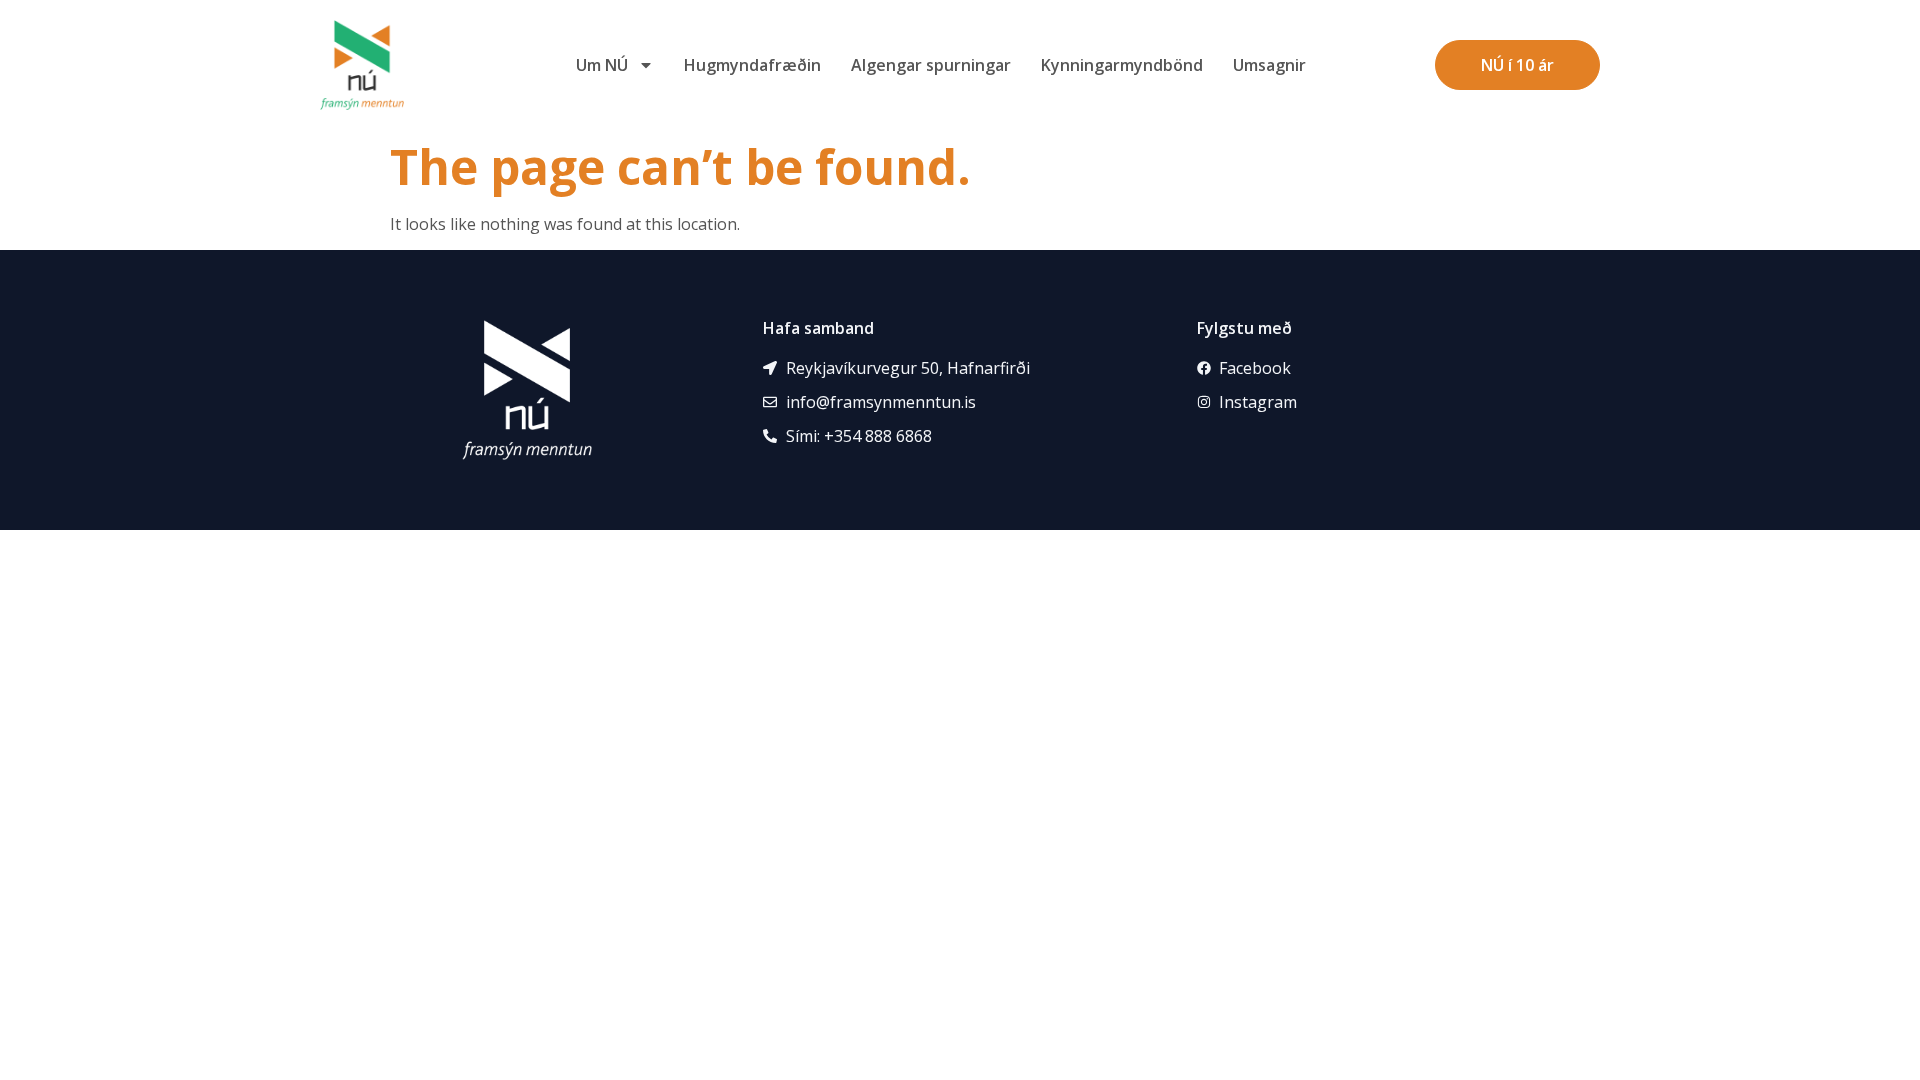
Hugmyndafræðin (752, 65)
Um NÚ (602, 65)
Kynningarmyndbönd (1122, 65)
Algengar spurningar (931, 65)
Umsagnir (1269, 65)
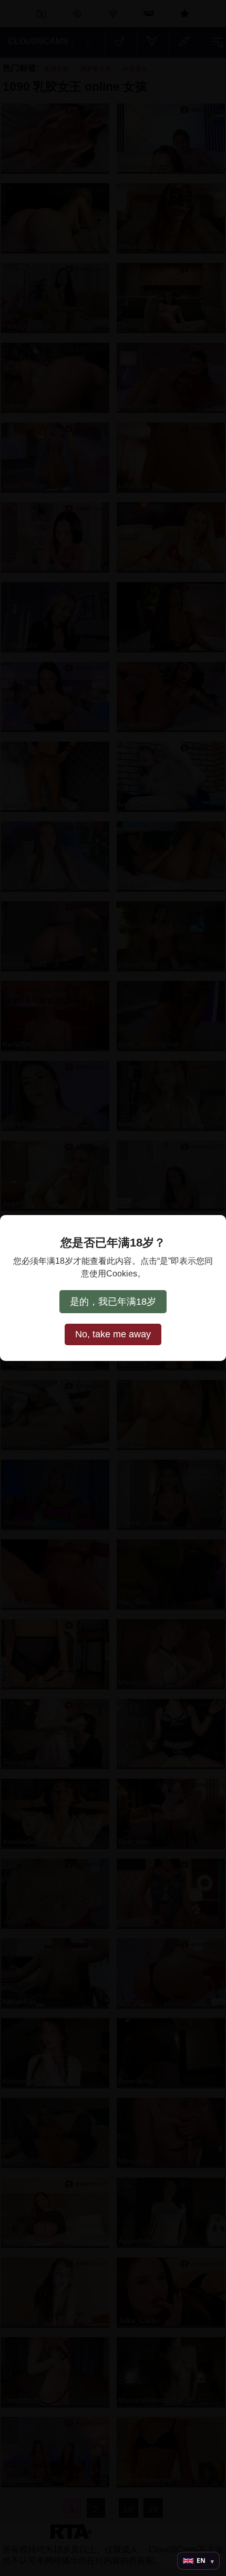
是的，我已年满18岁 (113, 1301)
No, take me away (113, 1334)
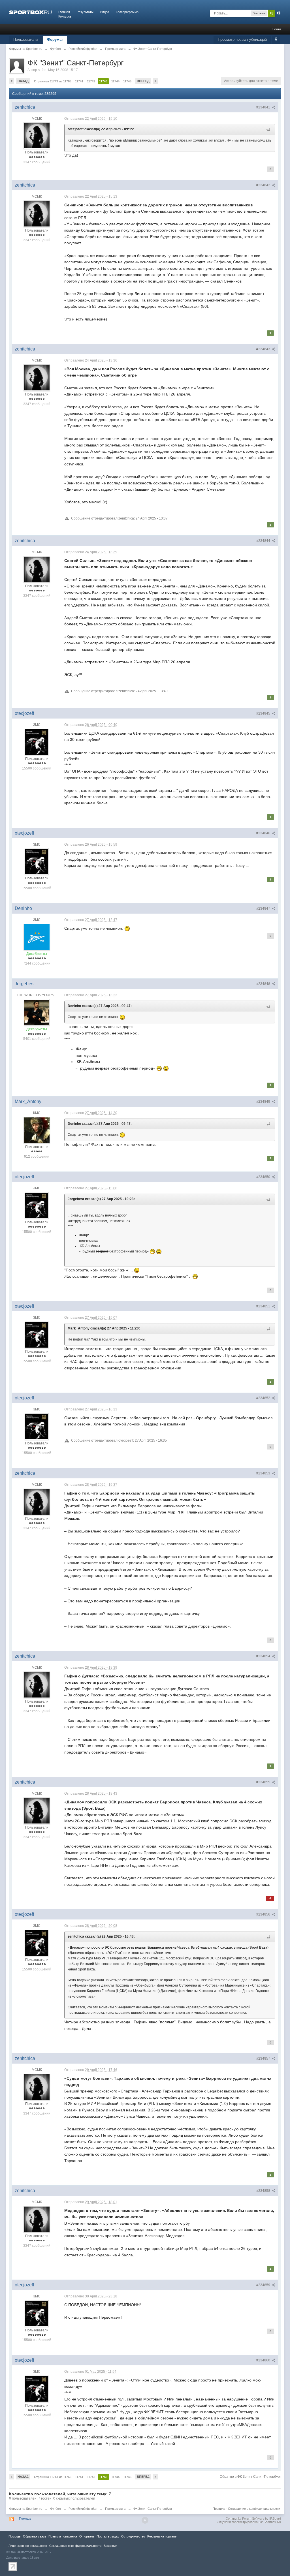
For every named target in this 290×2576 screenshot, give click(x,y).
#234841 (263, 107)
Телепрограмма (127, 12)
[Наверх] (145, 2520)
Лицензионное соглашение (27, 2545)
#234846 (263, 833)
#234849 (263, 1102)
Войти (276, 29)
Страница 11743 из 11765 (52, 81)
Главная (64, 12)
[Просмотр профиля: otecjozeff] (37, 742)
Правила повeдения (62, 2536)
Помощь (25, 2518)
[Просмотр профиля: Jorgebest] (37, 1012)
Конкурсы (65, 16)
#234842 (263, 185)
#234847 (263, 908)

§ Work request:
Return the material exactly as given, apart from the pictures.

§ Reply to the exercise:
Hugmyndafræðin (752, 65)
Um NÚ (602, 65)
Kynningarmyndbönd (1122, 65)
Algengar spurningar (931, 65)
Umsagnir (1269, 65)
是的，我已年满18岁 (113, 1301)
No, take me away (113, 1334)
For every named target in this 290×2576 screenshot, give click(x,y).
#234841 (263, 107)
Телепрограмма (127, 12)
[Наверх] (145, 2520)
Лицензионное соглашение (27, 2545)
#234846 (263, 833)
#234849 (263, 1102)
Войти (276, 29)
Страница 11743 из 11765 (52, 81)
Главная (64, 12)
[Просмотр профиля: otecjozeff] (37, 742)
Правила повeдения (62, 2536)
Помощь (25, 2518)
[Просмотр профиля: Jorgebest] (37, 1012)
Конкурсы (65, 16)
#234842 (263, 185)
#234847 (263, 908)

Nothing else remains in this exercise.